Thursday, June 14, 2018

Operators want tax cuts in air transport business

 

By Alex Malanga @ChiefMalanga amalanga@tz.nationmedia.com

Dar es Salaam. As the marathon parliamentary budget session this year drags on in the nation’s capital city Dodoma, airline operators are hoping that, come Budget Day on June 14 this year – and the new budget for the 2018/19 financial year that commences on July 1 this year will bring relief in the forms of reduced operating costs and improved infrastructure.

As it is, the current operation costs are a burden. These include – but are not limited to – aircraft landing and parking charges, departure and navigation charges, as well as passenger service charges.

Others are insurance charges and a value-added tax (VAT; 18 per cent) on spare parts, fuel and aircraft-leasing.

According to Tanzania Airports Authority (TAA), aircraft landing charges at the airports in Dar es Salaam, Kilimanjaro, Zanzibar and Pemba stand at $5 (about Sh11, 300 at the prevailing exchange rate) for every 1,000kg of aircraft weight.

Parking charges for an aircraft of up to 20,000kg in weight are Sh1, 000 per 12 hours for locally registered airlines – and $5 (about Sh11, 300) for foreign-registered airlines.

Charges for an aircraft of a weight ranging from 20,000kg to 60,000kg is Sh1,000 for six hours, and $5 for local- and foreign-registered airlines respectively.

Most of the air operators in the country have not shown any signs of growth for many years now. This is ostensibly due to the high operating costs that are contributed to by taxes, fees and other charges, says the Fastjet general manager (GM), Derrick Luembe.

As the GM puts it, had the relevant officials in Tanzania “closely looked into the indirect and induced benefits of the industry, they would have had a different approach when imposing taxes, fees and other charges on sectoral operators.

“Cuts in charges is of paramount importance as the players in the aviation industry would then be in a position to provide the quality services and also be able to grow,” Mr Luembe told BusinessWeek.
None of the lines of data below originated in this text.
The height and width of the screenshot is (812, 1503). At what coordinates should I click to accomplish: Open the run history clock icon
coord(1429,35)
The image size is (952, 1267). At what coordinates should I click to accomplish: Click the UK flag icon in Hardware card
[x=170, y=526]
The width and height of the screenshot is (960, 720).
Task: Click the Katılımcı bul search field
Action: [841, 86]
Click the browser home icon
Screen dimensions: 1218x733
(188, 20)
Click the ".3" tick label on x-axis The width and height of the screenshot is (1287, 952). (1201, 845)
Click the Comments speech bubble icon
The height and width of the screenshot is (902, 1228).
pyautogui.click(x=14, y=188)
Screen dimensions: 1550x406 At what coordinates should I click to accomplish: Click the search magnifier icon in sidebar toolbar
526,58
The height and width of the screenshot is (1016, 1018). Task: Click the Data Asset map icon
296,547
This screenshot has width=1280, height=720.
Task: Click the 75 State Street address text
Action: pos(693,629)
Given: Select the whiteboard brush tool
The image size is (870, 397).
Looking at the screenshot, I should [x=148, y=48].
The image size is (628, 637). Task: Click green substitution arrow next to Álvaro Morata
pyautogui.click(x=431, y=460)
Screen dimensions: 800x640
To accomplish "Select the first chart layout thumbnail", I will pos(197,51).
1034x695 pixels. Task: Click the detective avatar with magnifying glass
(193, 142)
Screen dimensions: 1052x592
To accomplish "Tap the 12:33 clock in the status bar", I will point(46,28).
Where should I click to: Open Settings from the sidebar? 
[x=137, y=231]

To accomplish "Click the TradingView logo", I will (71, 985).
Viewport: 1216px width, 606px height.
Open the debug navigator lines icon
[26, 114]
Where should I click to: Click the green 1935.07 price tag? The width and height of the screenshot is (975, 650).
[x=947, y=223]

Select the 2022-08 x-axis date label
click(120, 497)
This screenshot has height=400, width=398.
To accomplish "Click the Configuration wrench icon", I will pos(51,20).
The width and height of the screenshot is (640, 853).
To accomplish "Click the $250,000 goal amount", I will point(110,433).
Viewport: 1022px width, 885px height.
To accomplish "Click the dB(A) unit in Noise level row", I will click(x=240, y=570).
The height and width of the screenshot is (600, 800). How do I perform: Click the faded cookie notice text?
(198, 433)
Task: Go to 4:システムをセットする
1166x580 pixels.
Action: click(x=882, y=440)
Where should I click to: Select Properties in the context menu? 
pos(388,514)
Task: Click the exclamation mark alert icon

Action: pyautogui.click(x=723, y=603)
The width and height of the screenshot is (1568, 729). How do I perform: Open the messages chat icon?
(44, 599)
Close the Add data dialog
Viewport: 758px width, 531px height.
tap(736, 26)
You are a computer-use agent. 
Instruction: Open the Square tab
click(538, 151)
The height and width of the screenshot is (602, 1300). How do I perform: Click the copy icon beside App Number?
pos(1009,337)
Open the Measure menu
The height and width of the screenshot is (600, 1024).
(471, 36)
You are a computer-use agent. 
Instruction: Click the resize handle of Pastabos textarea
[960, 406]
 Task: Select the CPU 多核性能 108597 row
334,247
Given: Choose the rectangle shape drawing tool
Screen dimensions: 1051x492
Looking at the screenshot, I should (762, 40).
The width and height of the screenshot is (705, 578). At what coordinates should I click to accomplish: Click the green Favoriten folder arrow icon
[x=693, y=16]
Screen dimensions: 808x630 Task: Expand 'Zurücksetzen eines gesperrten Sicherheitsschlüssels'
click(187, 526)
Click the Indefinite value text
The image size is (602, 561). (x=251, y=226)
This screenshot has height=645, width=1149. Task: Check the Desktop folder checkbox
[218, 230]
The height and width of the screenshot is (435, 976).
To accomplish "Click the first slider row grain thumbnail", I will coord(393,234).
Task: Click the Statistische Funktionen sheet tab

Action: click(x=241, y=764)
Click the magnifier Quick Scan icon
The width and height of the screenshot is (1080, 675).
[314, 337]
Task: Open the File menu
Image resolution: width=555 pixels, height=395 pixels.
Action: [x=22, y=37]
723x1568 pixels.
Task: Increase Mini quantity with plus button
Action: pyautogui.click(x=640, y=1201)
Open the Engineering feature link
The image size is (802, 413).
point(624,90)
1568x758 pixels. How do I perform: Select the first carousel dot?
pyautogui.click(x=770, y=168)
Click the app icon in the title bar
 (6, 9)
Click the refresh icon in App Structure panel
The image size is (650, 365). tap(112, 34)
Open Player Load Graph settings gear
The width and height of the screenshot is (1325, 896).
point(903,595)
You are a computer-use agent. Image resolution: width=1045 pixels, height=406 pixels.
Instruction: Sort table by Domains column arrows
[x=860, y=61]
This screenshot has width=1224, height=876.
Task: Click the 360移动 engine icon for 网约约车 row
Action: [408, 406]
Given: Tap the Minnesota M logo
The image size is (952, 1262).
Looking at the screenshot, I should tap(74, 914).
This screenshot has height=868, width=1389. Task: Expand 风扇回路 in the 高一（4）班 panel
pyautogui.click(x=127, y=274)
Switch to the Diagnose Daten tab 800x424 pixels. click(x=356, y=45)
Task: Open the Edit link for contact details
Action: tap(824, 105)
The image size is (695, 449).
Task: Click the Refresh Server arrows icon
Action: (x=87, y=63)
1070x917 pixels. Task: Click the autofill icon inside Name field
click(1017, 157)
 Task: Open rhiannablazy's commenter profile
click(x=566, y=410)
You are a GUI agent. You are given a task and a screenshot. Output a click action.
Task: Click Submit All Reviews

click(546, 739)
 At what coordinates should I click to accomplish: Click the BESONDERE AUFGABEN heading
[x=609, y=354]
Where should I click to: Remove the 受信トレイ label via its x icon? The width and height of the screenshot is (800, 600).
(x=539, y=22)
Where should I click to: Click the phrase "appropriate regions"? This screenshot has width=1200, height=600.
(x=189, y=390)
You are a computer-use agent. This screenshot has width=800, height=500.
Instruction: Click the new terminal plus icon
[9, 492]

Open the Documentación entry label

While figures are not available for now, contribution of the aviation industry to Tanzania’s gross domestic product (GDP) is relatively high, and every effort should be made to enable the industry to grow.

Mr Luembe argued that reduction in levies would be counter-balanced by the provision of additional flights and services.

This would create competitiveness – and passenger fares and freight charges would come down as a direct result, thereby attracting more Tanzanians to fly and airfreight their goods more cheaply and with greater efficiency.

This would also create more jobs – direct and indirect – with the expanded fleets, Mr Lupembe reasoned.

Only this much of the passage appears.